LOL. He's gonna be at courtside for tonights game with the Mavs. So ummm... Twelve pages over pretty much nothing.


----------



## Blue (Jun 21, 2007)

Yeah it's pretty much Just people tryna make a big deal out of nothing.


----------



## anh2173 (Aug 18, 2003)

rocketeer said:


> saying that he shouldn't be ejected is almost the most ridiculous thing i've read in this thread(just behind people trying to make it seem like it's ford's fault that this happened).


Come on, it was clearly Ford's fault.
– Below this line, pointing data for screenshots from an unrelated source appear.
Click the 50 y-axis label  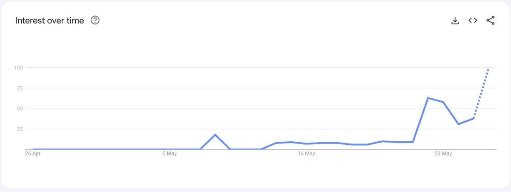click(x=19, y=109)
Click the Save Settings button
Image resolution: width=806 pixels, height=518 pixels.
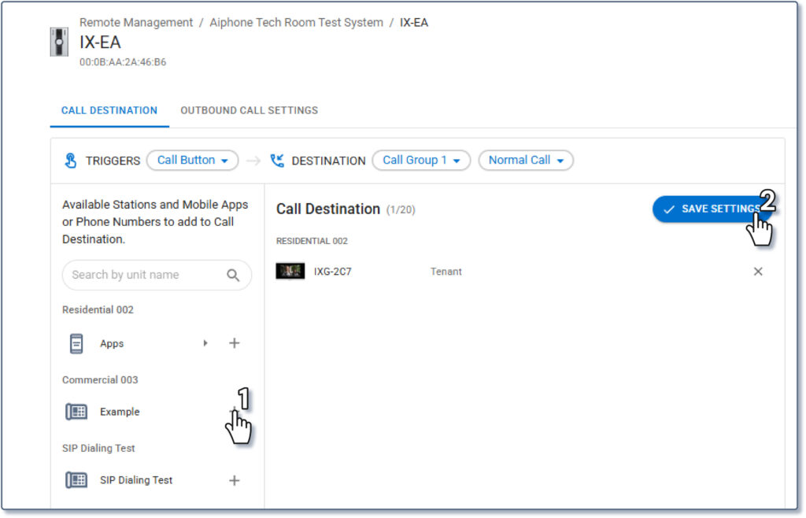[708, 209]
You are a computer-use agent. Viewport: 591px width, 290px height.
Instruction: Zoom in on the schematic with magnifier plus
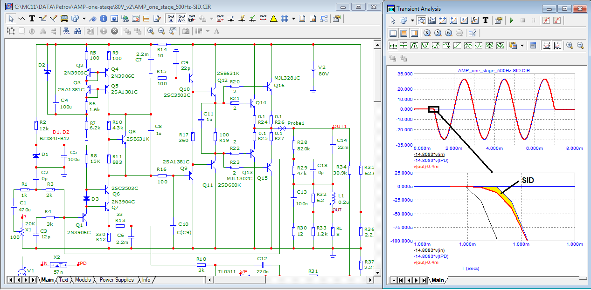(x=151, y=31)
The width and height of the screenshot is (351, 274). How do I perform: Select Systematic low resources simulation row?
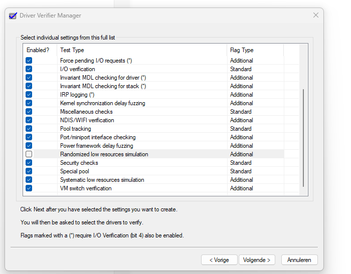point(102,180)
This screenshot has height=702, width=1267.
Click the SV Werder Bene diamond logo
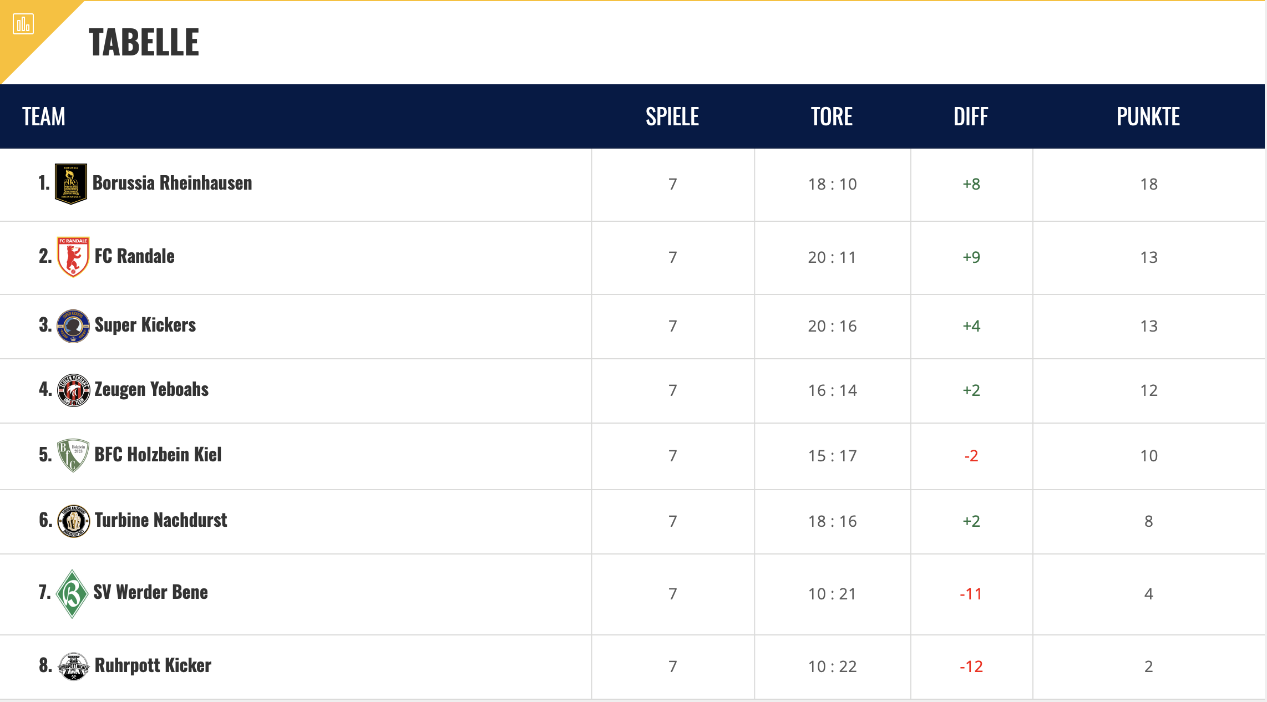72,593
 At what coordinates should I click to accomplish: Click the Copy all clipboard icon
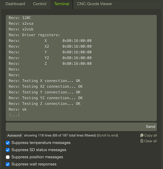[x=142, y=135]
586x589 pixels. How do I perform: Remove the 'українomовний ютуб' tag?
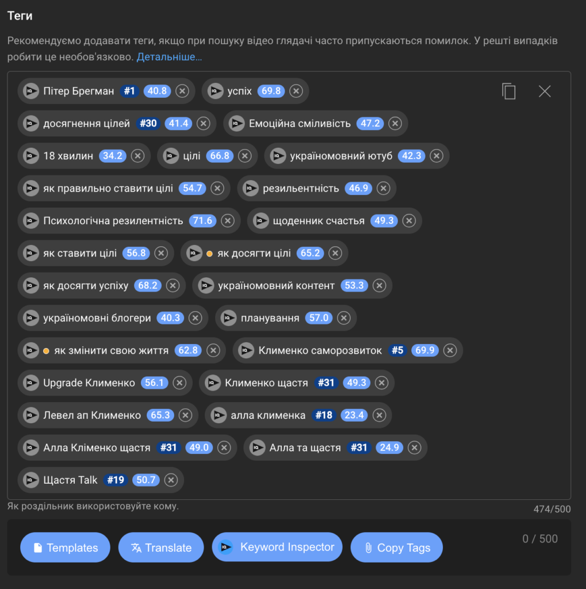pos(436,156)
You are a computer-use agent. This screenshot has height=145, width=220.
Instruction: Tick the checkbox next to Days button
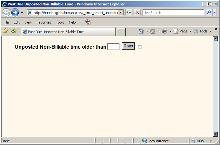140,47
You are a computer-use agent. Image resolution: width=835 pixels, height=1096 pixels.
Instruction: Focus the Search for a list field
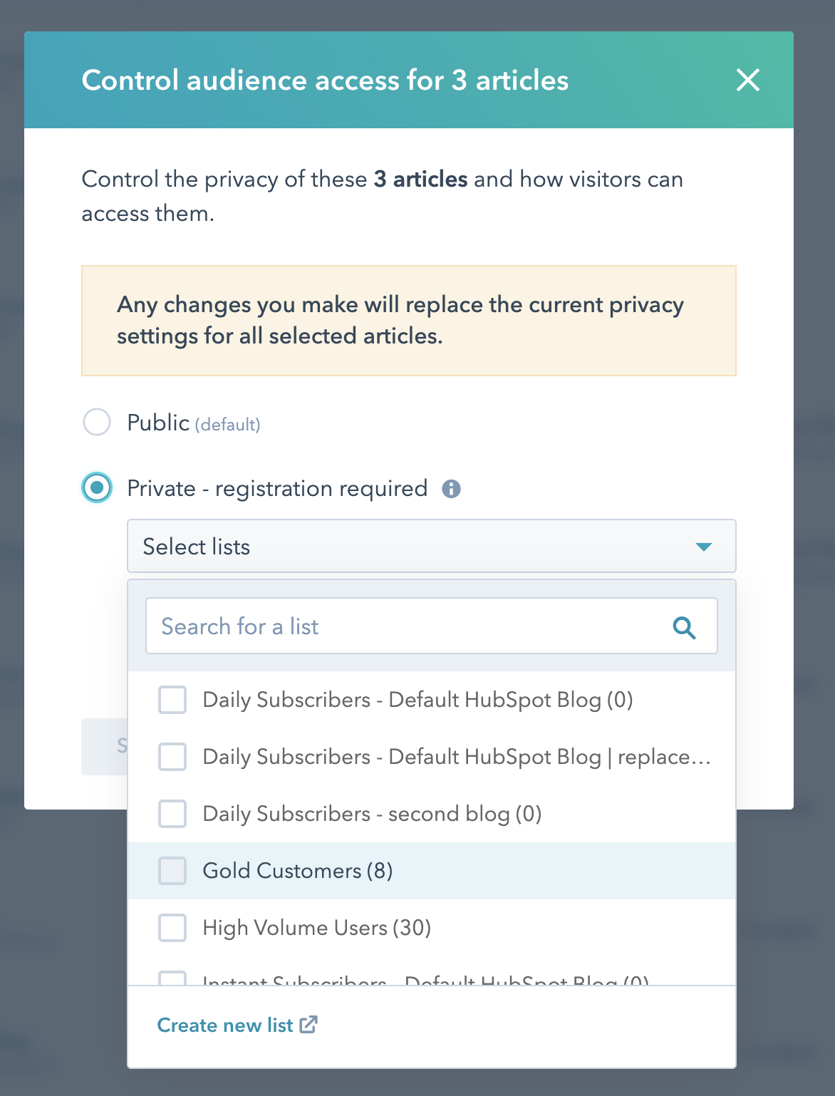pos(406,626)
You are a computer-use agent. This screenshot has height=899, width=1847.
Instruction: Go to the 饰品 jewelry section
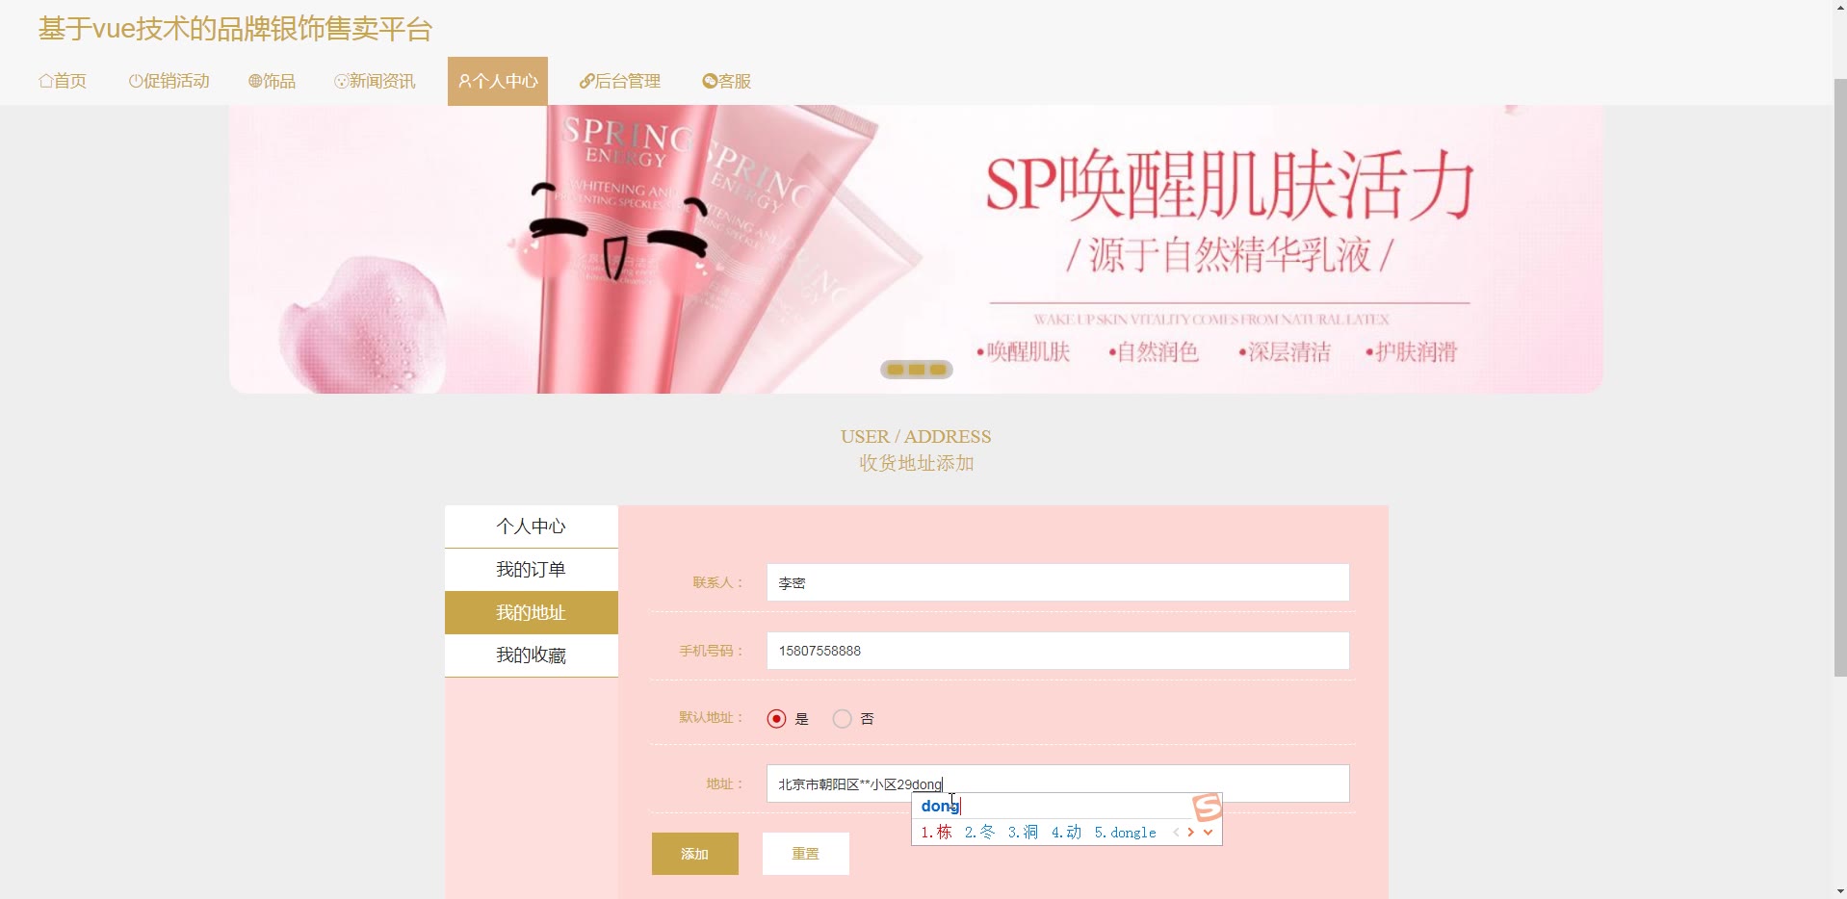tap(272, 81)
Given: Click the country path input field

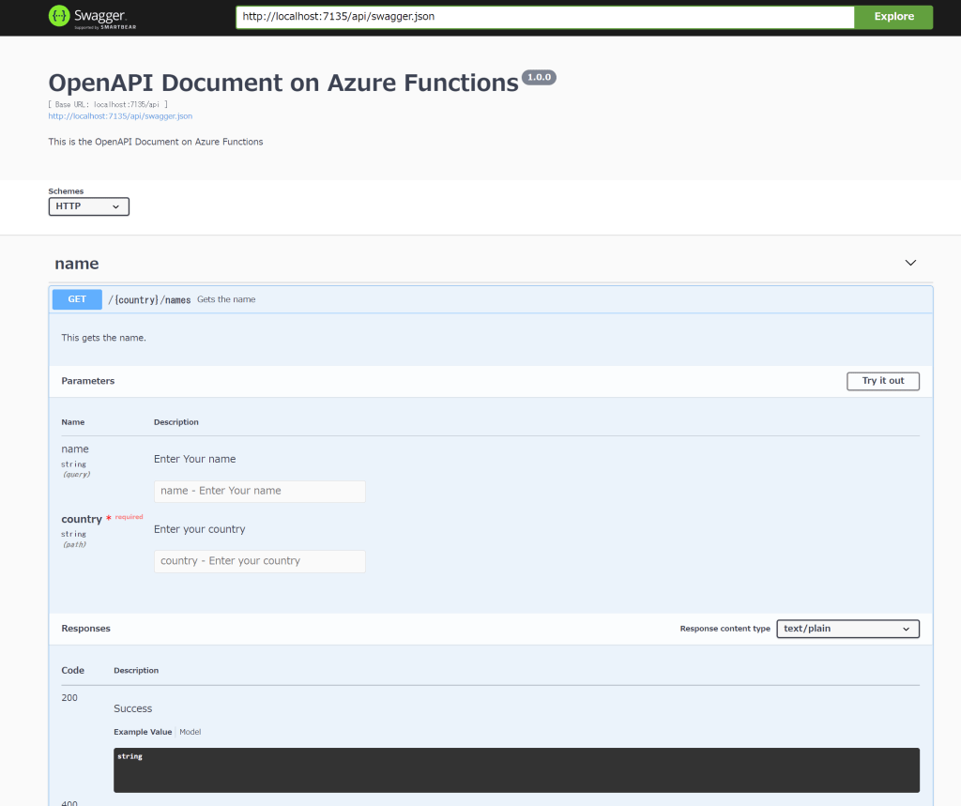Looking at the screenshot, I should 259,561.
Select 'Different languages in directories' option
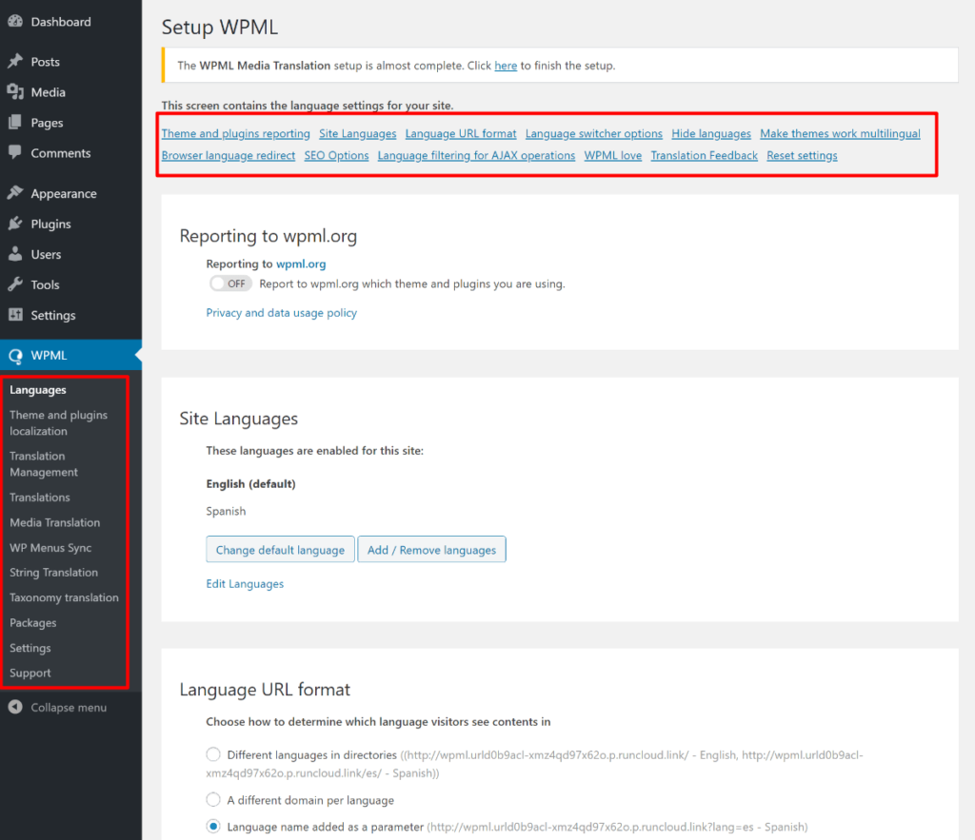The width and height of the screenshot is (975, 840). pos(213,754)
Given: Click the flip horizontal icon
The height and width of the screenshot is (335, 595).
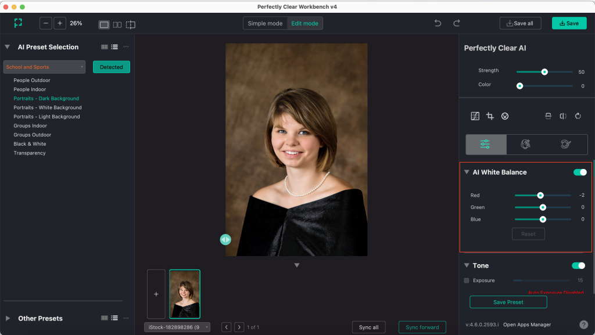Looking at the screenshot, I should click(x=563, y=116).
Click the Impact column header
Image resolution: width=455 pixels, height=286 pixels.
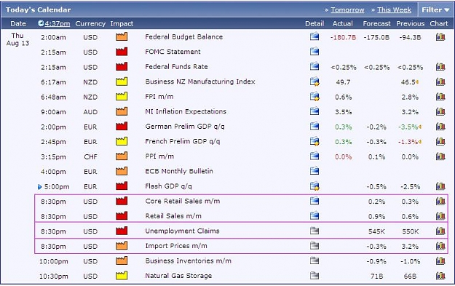pyautogui.click(x=122, y=23)
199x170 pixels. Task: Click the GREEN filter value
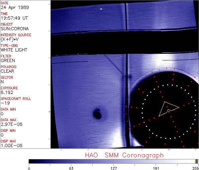coord(8,60)
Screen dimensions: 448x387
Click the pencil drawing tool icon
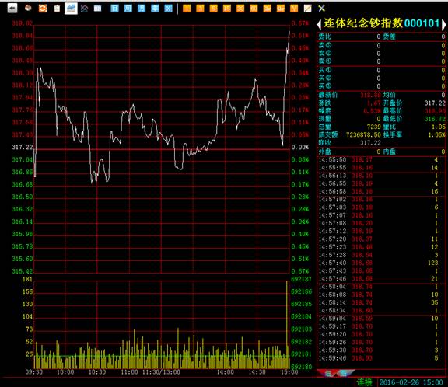click(x=308, y=9)
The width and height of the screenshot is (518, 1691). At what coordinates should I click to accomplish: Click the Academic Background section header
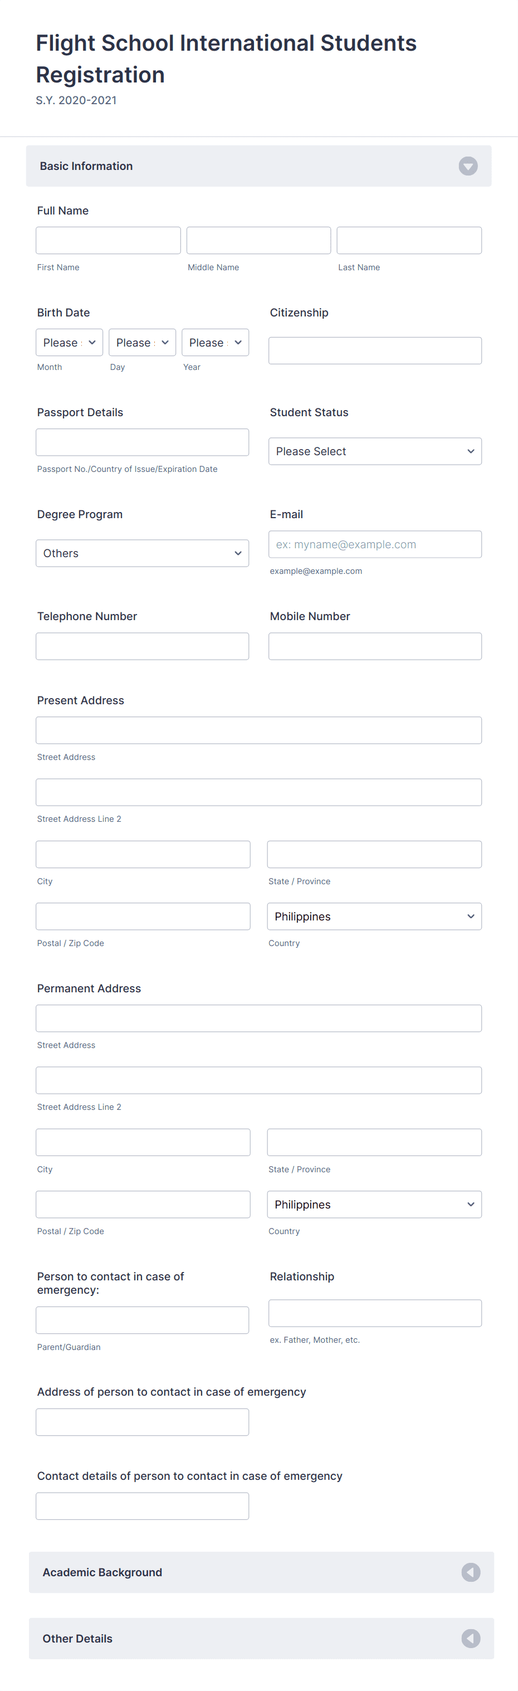102,1572
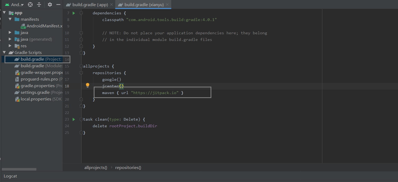Hide the project panel with minus icon

point(58,5)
He was asking for it, dressing all provocatively and ****.


----------



## BDB (Dec 19, 2006)

rocketeer said:


> we don't need to make any "what if" assumptions. how it happened, horford was far from getting a block. by the time horford started swinging his arm down to attempt to block the shot, ford had the ball out of horford's reach so there was no chance at a block. at that situation in the game when your options are don't contest the layup or hit the guy hard in the air, if you pick to hit the guy you should be seeing a suspension because it's a very dangerous play. it doesn't matter that it was ford. any pg in the league and they would have hit the ground hard after being hit like that by horford.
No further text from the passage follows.